Let $\( {e}_{1} \)$, $\( {e}_{2} \)$, … be an orthonormal sequence in an inner product space $\( V \)$. Then $$\[ \sum_{i=1}^{\infty}{}{\mathopen{}\left\lvert{}\mathopen{}\left\langle{}x, {e}_{i}\right\rangle\mathclose{}\right\rvert\mathclose{}}^{2}\leq {\mathopen{}\left\lVert{}x\right\rVert\mathclose{}}^{2} \]$$ for all $\( x \)$ in $\( V \)$. If $\( V \)$ is complete, then $\( \sum_{i=1}^{\infty}{}\mathopen{}\left\langle{}x, {e}_{i}\right\rangle\mathclose{}{e}_{i} \)$ converges and sums to the orthogonal projection of $\( x \)$ on $\( \overline{\operatorname{span}\mathopen{}\left( \mathopen{}\left\{\, {e}_{1}, {e}_{2}, \dotsc\,\right\}\mathclose{}\right)\mathclose{}} \)$.

Let $\( H \)$ be a separable infinite-dimensional Hilbert space. Then there exists an orthonormal set $\( \mathopen{}\left\{\, {e}_{1}, {e}_{2}, \dotsc\,\right\}\mathclose{} \)$ with $\( \overline{\operatorname{span}\mathopen{}\left( \mathopen{}\left\{\, {e}_{1}, {e}_{2}, \dotsc\,\right\}\mathclose{}\right)\mathclose{}}= H \)$. Further, $$\[ x= \sum_{i=1}^{\infty}{}\mathopen{}\left\langle{}x, {e}_{i}\right\rangle\mathclose{}{e}_{i} \]$$ for all $\( x\in H \)$ and $$\[ \mathopen{}\left\langle{}x, y\right\rangle\mathclose{}= \sum_{i=1}^{\infty}{}\mathopen{}\left\langle{}x, {e}_{i}\right\rangle\mathclose{}\mathopen{}\left\langle{}{e}_{i}, y\right\rangle\mathclose{} \]$$ for all $\( x\in H \)$ and $\( y\in H \)$.

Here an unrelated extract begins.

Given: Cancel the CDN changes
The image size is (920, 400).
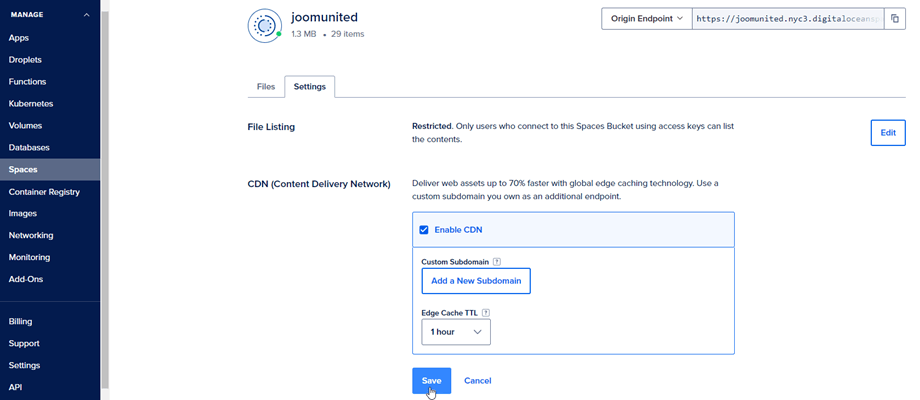Looking at the screenshot, I should pos(477,380).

Let $\( H \)$ be a separable infinite-dimensional Hilbert space. An orthonormal set $\( \mathopen{}\left\{\, {e}_{1}, {e}_{2}, \dotsc\,\right\}\mathclose{} \)$ such that $\( \overline{\operatorname{span}\mathopen{}\left( \mathopen{}\left\{\, {e}_{1}, {e}_{2}, \dotsc\,\right\}\mathclose{}\right)\mathclose{}}= H \)$ is an orthonormal basis of $\( H \)$.

An isomorphism of Hilbert spaces $\( H\simeq K \)$ is an inner-product-preserving linear surjection.

If $\( H \)$ is a separable, infinite dimensional Hilbert space with orthonormal basis $\( \mathopen{}\left\{\, {e}_{1}, {e}_{2}, \dotsc\,\right\}\mathclose{} \)$, then $\( U : H \to \mathrm{l}^{0} \)$ defined by $\( U\mathopen{}\left( x\right)\mathclose{}= \mathopen{}\left(\mathopen{}\left\langle{}x, {e}_{n}\right\rangle\mathclose{}\right)\mathclose{}_{n=1}^{\infty} \)$ is an isomorphism.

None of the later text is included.